The real sky had also turned dark (well, as dark as Tokyo light pollution allowed) and headed back to the beach for a night view across the bay, then onto Shibuya for yet another enjoyable izakaya.
On the way back on the tube, we had another freaky coincidence befall us. Sam, the American geezer we had met in the hostel in Kyoto, happened to walk into our carriage (in all the carriages in all the trains in all of Tokyo, he had to walk into ours...). Bizarre!
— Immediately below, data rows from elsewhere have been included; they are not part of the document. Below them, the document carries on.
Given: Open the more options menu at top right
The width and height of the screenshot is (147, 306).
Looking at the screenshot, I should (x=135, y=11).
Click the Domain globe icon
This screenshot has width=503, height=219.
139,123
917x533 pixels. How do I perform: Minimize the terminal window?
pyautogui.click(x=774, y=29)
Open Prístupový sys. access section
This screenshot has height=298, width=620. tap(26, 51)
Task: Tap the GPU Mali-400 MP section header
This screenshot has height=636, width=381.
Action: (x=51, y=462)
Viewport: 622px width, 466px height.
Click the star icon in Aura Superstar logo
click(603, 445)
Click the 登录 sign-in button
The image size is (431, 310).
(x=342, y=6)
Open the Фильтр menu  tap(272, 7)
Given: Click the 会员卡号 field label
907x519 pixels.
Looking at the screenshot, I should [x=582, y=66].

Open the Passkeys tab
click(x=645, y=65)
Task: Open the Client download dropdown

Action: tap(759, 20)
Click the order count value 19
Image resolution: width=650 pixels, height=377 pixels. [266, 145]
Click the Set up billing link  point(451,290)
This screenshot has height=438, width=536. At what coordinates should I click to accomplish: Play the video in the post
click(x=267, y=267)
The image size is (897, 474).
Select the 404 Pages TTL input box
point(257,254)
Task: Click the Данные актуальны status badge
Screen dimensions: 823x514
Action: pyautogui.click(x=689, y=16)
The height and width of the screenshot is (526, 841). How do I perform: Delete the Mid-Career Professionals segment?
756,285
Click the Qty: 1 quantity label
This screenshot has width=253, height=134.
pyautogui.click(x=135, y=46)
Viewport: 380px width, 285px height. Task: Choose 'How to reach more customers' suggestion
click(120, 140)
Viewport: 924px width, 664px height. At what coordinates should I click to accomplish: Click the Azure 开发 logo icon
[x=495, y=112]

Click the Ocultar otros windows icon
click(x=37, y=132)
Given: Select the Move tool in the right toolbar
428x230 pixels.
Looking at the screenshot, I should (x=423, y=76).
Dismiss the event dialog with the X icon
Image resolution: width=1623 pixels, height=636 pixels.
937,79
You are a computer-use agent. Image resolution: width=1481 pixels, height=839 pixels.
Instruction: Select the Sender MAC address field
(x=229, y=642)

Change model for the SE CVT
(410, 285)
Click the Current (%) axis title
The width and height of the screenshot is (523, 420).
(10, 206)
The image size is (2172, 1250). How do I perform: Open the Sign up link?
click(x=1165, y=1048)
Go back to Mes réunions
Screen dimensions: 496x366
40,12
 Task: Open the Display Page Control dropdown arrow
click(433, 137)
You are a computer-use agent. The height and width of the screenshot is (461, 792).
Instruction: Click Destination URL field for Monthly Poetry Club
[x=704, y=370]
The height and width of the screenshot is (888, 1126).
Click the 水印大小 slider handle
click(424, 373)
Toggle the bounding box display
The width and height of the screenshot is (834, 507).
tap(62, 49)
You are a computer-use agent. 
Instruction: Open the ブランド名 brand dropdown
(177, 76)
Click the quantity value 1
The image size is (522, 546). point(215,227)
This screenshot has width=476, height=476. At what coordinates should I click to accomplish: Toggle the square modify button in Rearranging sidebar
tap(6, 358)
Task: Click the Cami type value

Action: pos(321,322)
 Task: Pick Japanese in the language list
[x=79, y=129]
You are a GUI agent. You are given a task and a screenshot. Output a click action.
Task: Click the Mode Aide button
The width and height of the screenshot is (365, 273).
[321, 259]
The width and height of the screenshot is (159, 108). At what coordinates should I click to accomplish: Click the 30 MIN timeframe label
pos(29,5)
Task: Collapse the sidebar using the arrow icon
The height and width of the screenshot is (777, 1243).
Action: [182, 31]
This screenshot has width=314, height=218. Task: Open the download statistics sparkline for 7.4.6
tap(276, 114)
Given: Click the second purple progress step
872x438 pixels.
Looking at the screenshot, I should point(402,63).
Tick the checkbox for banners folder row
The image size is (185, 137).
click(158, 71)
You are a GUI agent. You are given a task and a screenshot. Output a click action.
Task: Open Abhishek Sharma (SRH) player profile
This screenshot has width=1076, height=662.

On getting back, it was close to midnight and so near Emma's birthday. We readied the card August and I had made on the way to the airport, detailing each of us with the object we were most associated with (and a huge luminous green octopus with legs missing, cause Tak ate them), and we crept in to present it to her brandishing a beer each. It was a nice moment, arranged enthusiastically by Tak-san,
and we remarked on the fact that if it hadn't been on Emma's insistence to be in Tokyo for her birthday, we would no longer be in Japan.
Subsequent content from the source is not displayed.